若狭湾に集中して原発は設置された。それに対してバランスをとるために関西電力は紀伊半島に目をつけ、和歌山県内に5カ所の候補地をあげて、動きだしたのは1967年だった。しかし結果的には1カ所も成立しなかった。和歌山県だけでなく、三重県にも原発はなく、紀伊半島には原発はゼロのまま2005年に「電源開発促進重要地点」の指定がすべて外れたのだった。
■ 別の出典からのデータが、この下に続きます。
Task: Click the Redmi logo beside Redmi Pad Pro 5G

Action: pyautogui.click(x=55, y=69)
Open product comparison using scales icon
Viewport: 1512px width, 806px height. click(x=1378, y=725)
候補地住民は確かによく闘って悪魔の爪から逃れることができたが、他の県と比較してうまくいった、と宣伝した内容の報告ではない。読後の感想としては、いくつかのいい要素が重なったり、幸運に恵まれたりして、辛くも逃れえたことのレポートと思う。一旦国策として取り上げられたものを覆すことは、まず不可能なほどのことだ。それを成し遂げた感想として日高町「原発に反対する女の会」の鈴木静枝さんが、「…原発というのは禁句でして、うっかり言っては平和を掻き乱すような言葉になってしまうので、もうその話題は皆避けるようにしています。やっぱり私らの喧嘩した年代が死んでしまわない限り、その傷痕というのはとれないだろうと思いますね。」と言っている。反対か、賛成か、であらゆる関係が切断された壮絶な闘いが偲ばれる。

フクシマでも、県外に移住した人と、現地にとどまっている人との間に、反目のようなものが生まれてきているということを聞く。原発は放射能を降りそそぐだけではなく、設置以前からさまざまなものを切り裂く魔物なのだ。
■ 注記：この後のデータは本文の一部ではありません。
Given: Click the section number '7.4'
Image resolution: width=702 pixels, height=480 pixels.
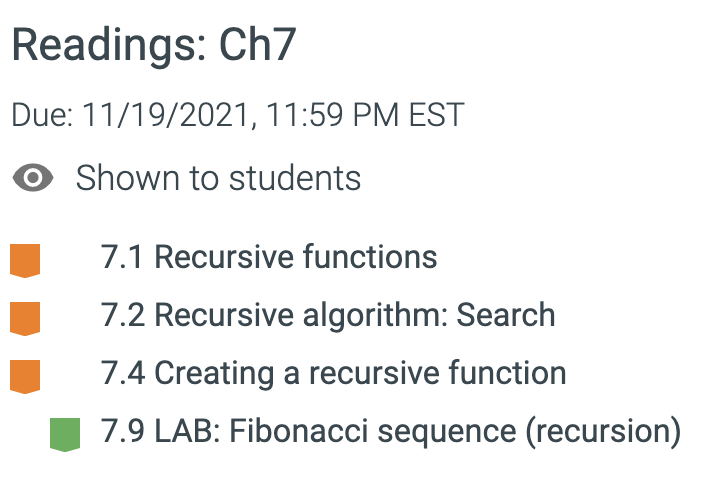Looking at the screenshot, I should (123, 373).
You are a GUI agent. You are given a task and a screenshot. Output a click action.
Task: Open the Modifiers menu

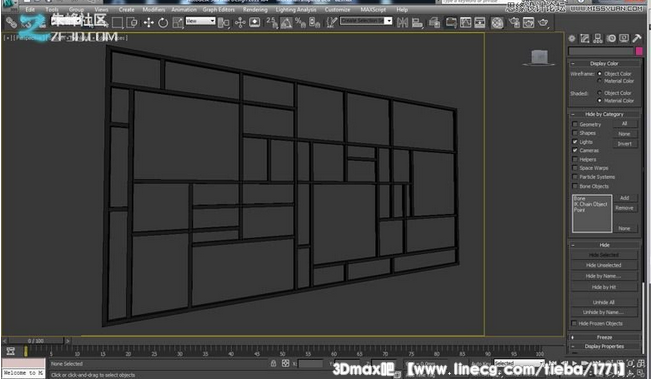pyautogui.click(x=153, y=9)
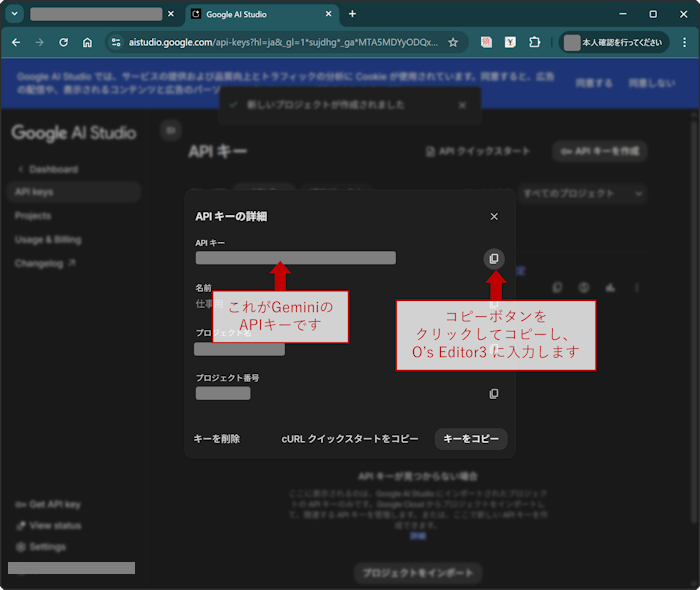Screen dimensions: 700x590
Task: Open a new browser tab
Action: pyautogui.click(x=352, y=14)
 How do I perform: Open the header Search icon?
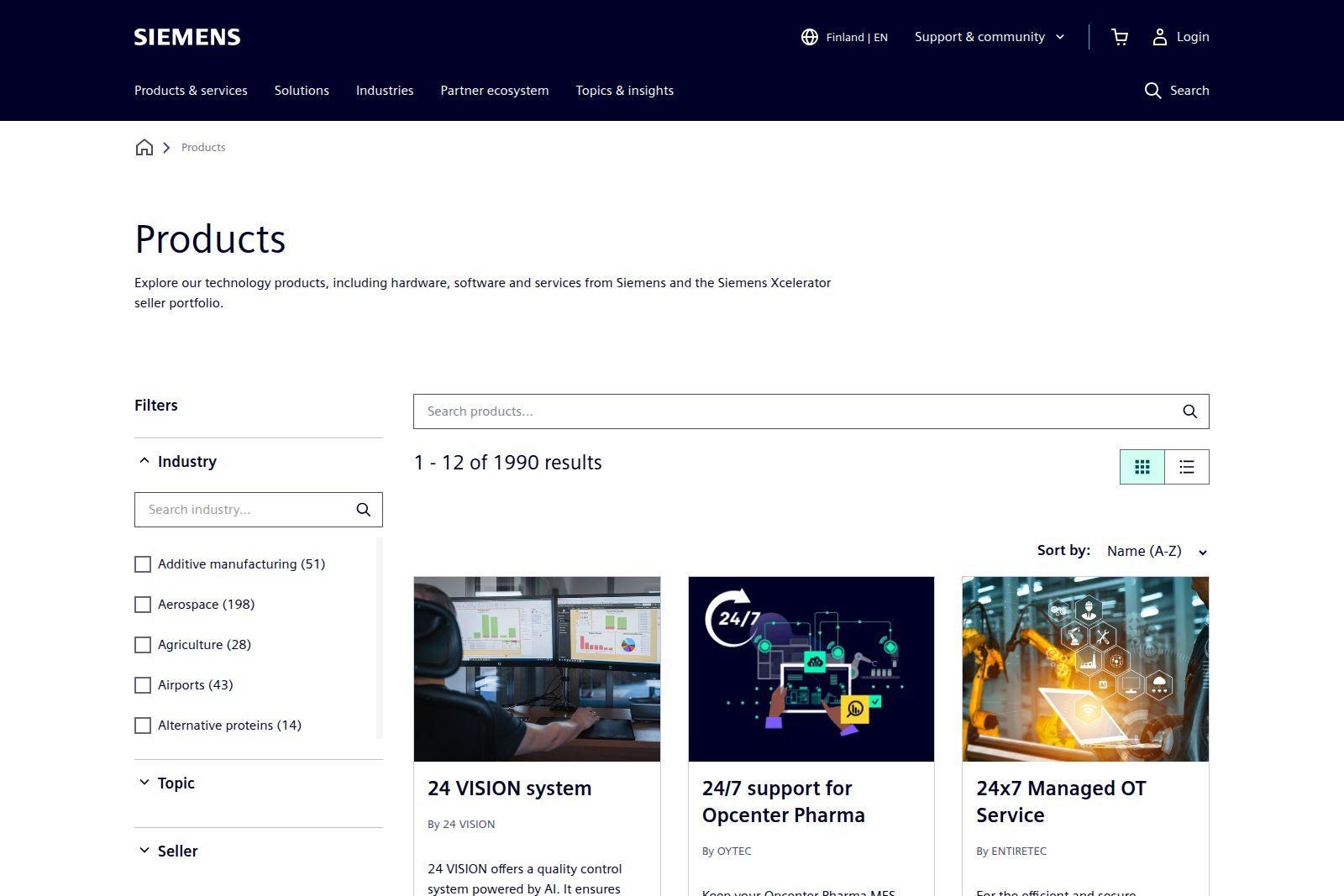[1152, 91]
狙われたのは、那智勝浦の太地町、古座町、日置川町、日高町(小浦と阿尾)で、関西電力が仕掛けた攻勢は他のところと同じく凄まじいものだった。首長はご多分に洩れずすぐ国策に靡く。どの候補地でも何度となくもうダメか、という崖縁に立たされている。いくつかの成功の要因に、早くからこれ以上電力需要は伸びないから、原発は不要と警鐘を鳴らした地元の勉強家がいたこと。和歌山にごく近くの熊取に京大原子炉実験所があり、あの小出先生らの「熊取六人衆」が手弁当同然で講義にきてくれたこと。スリーマイル島の事故、チェルノブイリ原発事故発生報道がそれまでの「安全神話」を揺るがしたこと。賛否両論あった漁協もよくふんばり、女たちの「美しい海と子どもを守ろう」の強い意思と学習の継続。これらは大なり小なりどの候補地でも同じような抵抗となって現れた。それがここでは僅差で功を奏したのだといえそうだ。

「国策」という企みはいつどこに、どういう形で私たちに降りかかってくるかわからない。原発はもう作られないから安心だとは言えない。現に、日置川町の関電が取得した広大な土地は手放されていない。「使用済み核燃料の中間貯蔵施設」にされるのでは、と警戒を解いていないと。この報告書は、国家からの巨大な災厄に立ち向かうための指南書たり得ると思われるので、一読をお薦めしたい。